Some answers might include, "they could agree that if they said their hat color in a soft voice, it means the hat in front of them is the same color, and if they say it in a loud voice, it means the hat in front is a different color". this is definitely good and on the correct track. another option is they could say "reeeeeeeeeeed" for x number of seconds, where x represented the distribution of hats where a hat was a bit in a binary number, (red = 1, blue = 0). another interesting answer. There are many others like these that "bend" the rules a bit and come to a solution.

But the real solution acknowledges that the gnomes can only say "red" or "blue" and cannot alter their voice in such a convincing way as to signal any information other than the word they said. The wizard gets to hear their plan before he puts the hats on, and so will try to thwart the plan however he can.

So if they decide to all say "red", he'll put blue hats on all of them. If they decide to all say the color of the hat in front of them, he'll alternate the hats on every head, guaranteeing half will die. But even with the wizard hearing their plan, there is still a way to save almost everyone.

We know that the first person is never going to have any information about the color of their hat, so they cannot be guaranteed to escape. But, i'll give you a hint to the solution: I can save every other person for sure.

The gnomes agree that if the number of red hats that the back gnome can see is even, that gnome will say "red". If they add up to an odd number, they will say "blue". This way number 99 can look ahead and count the red hats. If they add up to an even number and number 100 said "red", then 99 must be wearing a blue hat. If they add up to an even number and number 100 said "blue", signalling an odd number of red hats, number 99 must also be wearing a red hat. Number 98 knows that 99 said the correct hat, and so uses that information along with the 97 hats in front to figure out what color hat is on 98's head.

Sample:

100  99  98  97  96  95  94 ... facing ->
 R    B   B   R   B   R   B ... -> 45 R and 48 B

this shows #100 wearing a red hat, 99 a blue, 98 a blue, 97 a red, 96 a blue, 95 a red, 94 a blue and 45 red hats - 48 blue hats on the gnomes in front of them.

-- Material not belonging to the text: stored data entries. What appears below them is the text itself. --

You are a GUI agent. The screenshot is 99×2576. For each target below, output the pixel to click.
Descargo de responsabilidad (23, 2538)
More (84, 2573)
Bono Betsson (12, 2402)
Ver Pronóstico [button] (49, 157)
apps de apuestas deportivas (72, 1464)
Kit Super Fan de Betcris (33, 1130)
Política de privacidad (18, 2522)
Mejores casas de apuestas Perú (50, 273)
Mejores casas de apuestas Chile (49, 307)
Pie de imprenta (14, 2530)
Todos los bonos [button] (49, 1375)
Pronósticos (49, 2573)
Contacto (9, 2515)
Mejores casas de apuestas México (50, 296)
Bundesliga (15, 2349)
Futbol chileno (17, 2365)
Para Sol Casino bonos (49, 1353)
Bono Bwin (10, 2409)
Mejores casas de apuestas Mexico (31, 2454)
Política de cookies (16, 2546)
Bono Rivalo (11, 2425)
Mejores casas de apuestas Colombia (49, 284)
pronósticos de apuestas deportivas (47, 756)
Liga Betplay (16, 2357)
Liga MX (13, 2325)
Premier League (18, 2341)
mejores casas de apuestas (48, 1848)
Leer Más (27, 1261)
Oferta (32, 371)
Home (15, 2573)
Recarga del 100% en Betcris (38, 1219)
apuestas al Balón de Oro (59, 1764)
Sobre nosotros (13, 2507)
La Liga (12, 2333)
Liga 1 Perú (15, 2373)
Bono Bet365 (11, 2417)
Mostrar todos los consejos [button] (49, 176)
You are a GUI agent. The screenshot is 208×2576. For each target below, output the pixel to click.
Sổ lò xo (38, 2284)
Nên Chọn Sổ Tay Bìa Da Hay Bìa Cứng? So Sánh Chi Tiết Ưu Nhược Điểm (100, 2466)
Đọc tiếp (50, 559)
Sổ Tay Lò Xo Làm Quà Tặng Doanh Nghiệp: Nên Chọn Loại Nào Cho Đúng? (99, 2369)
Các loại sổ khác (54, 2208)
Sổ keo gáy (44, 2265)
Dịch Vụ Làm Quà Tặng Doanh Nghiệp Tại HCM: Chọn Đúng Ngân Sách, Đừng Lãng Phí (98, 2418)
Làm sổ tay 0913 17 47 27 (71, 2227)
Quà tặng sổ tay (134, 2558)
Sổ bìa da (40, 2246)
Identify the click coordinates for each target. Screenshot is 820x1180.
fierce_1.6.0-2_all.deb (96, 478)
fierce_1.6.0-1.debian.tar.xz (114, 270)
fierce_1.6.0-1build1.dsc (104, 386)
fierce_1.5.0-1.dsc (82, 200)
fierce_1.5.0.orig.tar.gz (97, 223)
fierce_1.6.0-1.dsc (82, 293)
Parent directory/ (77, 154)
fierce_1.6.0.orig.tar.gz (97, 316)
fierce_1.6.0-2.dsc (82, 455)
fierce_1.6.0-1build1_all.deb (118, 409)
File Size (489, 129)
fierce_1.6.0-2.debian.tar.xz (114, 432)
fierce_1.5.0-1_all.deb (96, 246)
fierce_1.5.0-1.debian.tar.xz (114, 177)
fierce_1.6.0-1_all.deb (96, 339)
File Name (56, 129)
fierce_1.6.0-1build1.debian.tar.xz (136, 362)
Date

100 counts up the red hats: 47 total. so 100 says "blue". The wizard enslaves 100. 99 counts up the red hats in front: 47. 100 said blue, so 100 saw an odd number. 99 sees an odd number, so 99 says "blue" and lives. 98 had counted 47 red hats, and 99 didn't say "red" so thats still the total. 98 says "blue". 97 counts up and finds 46 red hats. 99 and 98 didn't say "red", so his count is missing a red hat (its on his head, he realizes). He says "red". 96 heard the "red" and now knows that there are an even number of "red" hats in front of 95. 96 sees 46, so he knows he has a "blue" hat. etc...

Even if the wizard knows the plan, he can't thwart it. He hears the plan, but he still has to put the hats on their heads. The plan doesn't rely on any ordering of the hats, so the worst the wizard can do is to make sure #100 gets enslaved and thats the worst damage he can do.